De Australië-reis transformeert ons langzaam maar zeker in vroege vogels. Om de grote hitte voor te zijn, stonden we vandaag om half zes op. Half zes! De zon was nog niet eens op. We kleedden ons aan, pakten onze valiezen en dan was het wachten geblazen tot het restaurant openging voor het ontbijt. We waren niet de enige vroege vogels. Samen met ons zaten nog een tiental Duitsers te wachten tot ze de verlossende airco van het restaurant konden binnengaan en ondertussen maar klagen dat het toch zo warm was, om kwart na zes ‘s ochtends. Dat beloofde voor de rest van de dag.
Na het ontbijt (weer roereieren, spek, tomaten, worstjes en champignons, geen kaas te bekennen) vertrokken we onmiddellijk voor een tocht van 320 kilometer langs de Stuart Highway naar Darwin. Het eerste stuk ging vlotjes. We stopten onderweg in Hayes Creek Roadhouse, helemaal in the middle of nowhere. Man, ik zou toch niet graag willen werken op zo’n plek.
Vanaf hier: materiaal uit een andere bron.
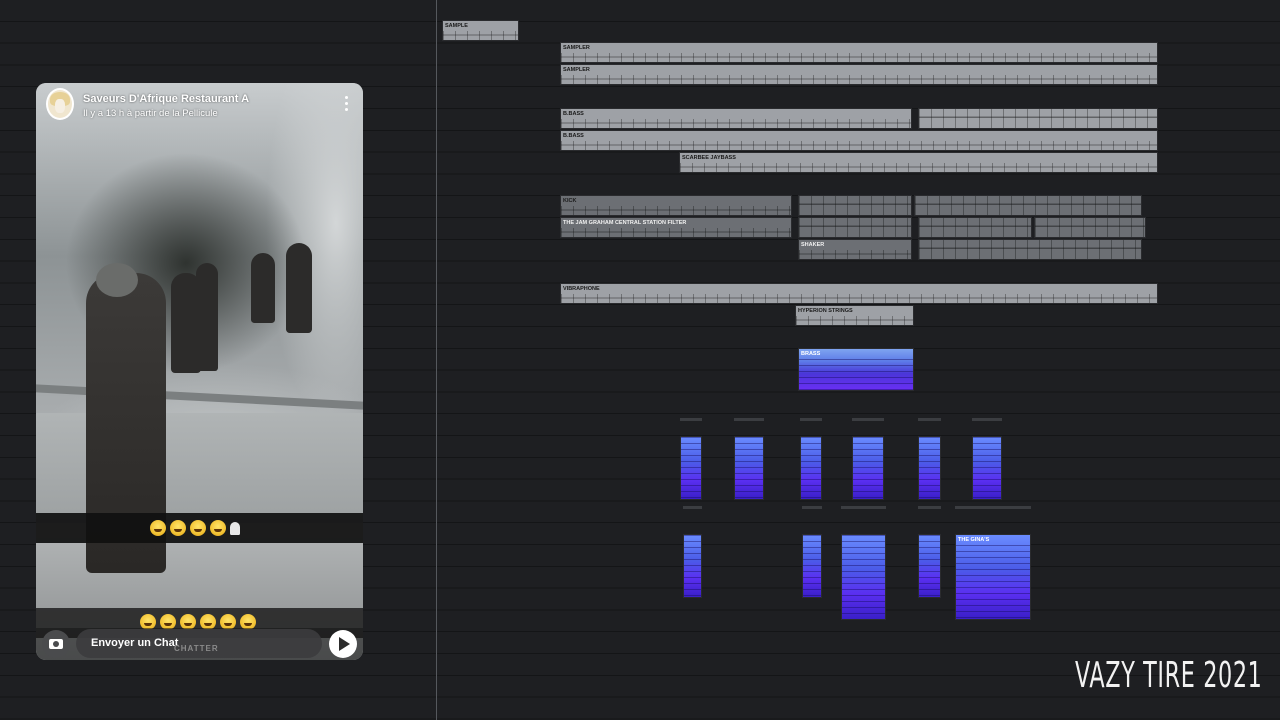 This screenshot has width=1280, height=720. Describe the element at coordinates (811, 354) in the screenshot. I see `clip-label: BRASS` at that location.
Ver van alles en iedereen. Mijn vriend bestelde een koffie en ik had wel zin in een waterijsje. Blijkt dat in Australië in veel wegrestaurants drivers gratis koffie krijgen. De afstanden in Australië zijn gigantisch, de wegen leeg en de wilde dieren steken hier om de haverklap zonder te kijken de straat over. Vermoeidheid van chauffeurs is een belangrijke oorzaak van ongevallen en je merkt dat verkeersveiligheid serieus wordt genomen. Alle wegen zijn voorzien van uitgebreide signalisatie en je wordt regelmatig via borden herinnerd aan het feit dat men in Australië links rijdt. Komen daar nog eens de gigantisch road trains bij. Massieve gevaarten die zeer log te besturen zijn. Een mooi initiatief, die gratis koffie.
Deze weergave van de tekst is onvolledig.